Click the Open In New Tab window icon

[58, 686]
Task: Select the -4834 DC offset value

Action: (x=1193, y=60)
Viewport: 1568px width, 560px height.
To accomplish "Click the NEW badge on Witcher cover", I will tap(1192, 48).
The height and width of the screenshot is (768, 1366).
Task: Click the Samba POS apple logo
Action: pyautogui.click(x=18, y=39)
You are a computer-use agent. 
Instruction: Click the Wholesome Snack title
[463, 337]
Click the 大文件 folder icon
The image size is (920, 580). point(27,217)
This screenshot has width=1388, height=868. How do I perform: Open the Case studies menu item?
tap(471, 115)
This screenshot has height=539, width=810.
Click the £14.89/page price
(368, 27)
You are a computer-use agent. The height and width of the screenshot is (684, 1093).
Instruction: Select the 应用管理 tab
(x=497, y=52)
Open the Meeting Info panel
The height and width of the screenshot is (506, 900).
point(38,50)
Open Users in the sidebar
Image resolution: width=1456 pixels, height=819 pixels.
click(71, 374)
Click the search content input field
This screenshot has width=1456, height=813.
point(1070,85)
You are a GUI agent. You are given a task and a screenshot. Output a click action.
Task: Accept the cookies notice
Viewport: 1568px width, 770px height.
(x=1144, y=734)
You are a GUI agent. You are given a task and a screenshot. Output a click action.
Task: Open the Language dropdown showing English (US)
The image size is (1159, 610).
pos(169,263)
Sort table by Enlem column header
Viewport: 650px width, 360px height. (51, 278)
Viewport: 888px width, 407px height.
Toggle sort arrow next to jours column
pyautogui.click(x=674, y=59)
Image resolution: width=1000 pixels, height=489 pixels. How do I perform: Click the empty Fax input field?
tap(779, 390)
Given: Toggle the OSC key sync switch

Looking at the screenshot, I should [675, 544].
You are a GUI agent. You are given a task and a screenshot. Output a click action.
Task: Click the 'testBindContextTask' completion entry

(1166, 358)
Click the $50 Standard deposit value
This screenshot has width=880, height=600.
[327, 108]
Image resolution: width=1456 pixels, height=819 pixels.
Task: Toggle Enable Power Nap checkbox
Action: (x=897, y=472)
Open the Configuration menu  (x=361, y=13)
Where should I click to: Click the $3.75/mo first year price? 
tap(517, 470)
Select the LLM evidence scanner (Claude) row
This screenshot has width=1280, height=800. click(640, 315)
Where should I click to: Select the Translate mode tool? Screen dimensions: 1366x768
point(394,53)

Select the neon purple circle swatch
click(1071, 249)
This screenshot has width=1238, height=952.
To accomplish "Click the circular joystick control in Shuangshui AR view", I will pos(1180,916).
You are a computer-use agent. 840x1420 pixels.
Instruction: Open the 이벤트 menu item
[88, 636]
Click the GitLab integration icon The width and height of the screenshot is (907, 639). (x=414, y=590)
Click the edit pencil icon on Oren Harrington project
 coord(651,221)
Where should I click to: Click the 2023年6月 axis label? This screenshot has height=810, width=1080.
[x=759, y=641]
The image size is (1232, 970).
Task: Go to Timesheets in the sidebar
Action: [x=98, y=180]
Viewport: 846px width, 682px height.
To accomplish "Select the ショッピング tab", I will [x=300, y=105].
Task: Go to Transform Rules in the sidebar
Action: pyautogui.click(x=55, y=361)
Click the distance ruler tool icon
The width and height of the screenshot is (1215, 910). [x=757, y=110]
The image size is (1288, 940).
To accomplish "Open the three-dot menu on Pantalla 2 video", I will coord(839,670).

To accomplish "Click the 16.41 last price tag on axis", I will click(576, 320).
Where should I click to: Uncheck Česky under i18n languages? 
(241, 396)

***

What the task requires:
Pull out every line of the material above that contains the word "value", matching case exactly.

Task output:
Task: Select the -4834 DC offset value
Click the $50 Standard deposit value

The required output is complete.